DIRECTIONS FOR THIS TASK -
Gather every line below where "screenshot" appears.

*** THE RECORDS Section Begins ***

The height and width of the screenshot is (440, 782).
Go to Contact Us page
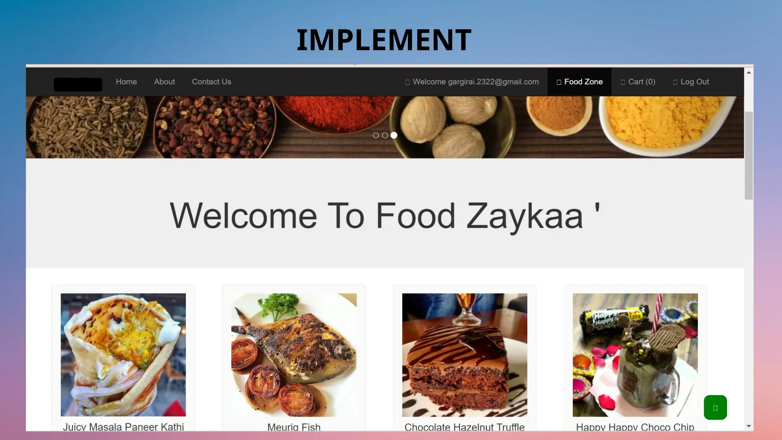tap(212, 82)
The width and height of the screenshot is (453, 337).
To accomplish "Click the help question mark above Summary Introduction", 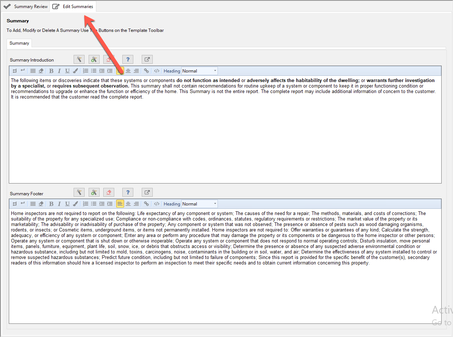I will tap(127, 59).
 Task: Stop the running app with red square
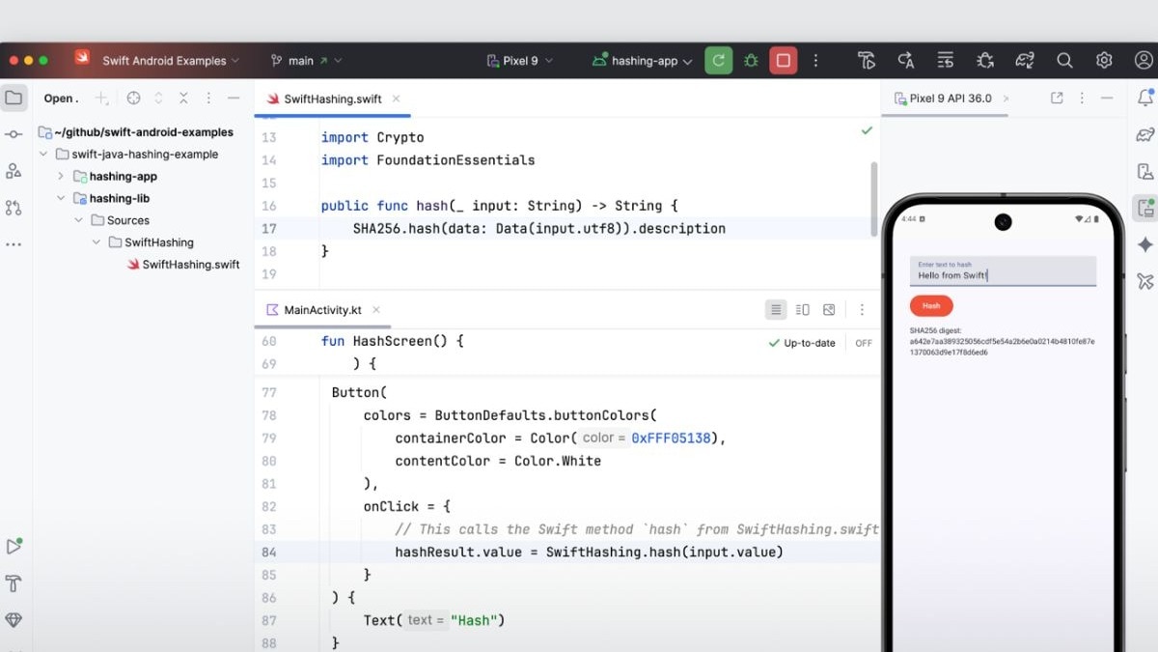783,61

*** THE RECORDS Section Ends ***

YOUR SOLUTION -
The height and width of the screenshot is (440, 782).
The width and height of the screenshot is (453, 337).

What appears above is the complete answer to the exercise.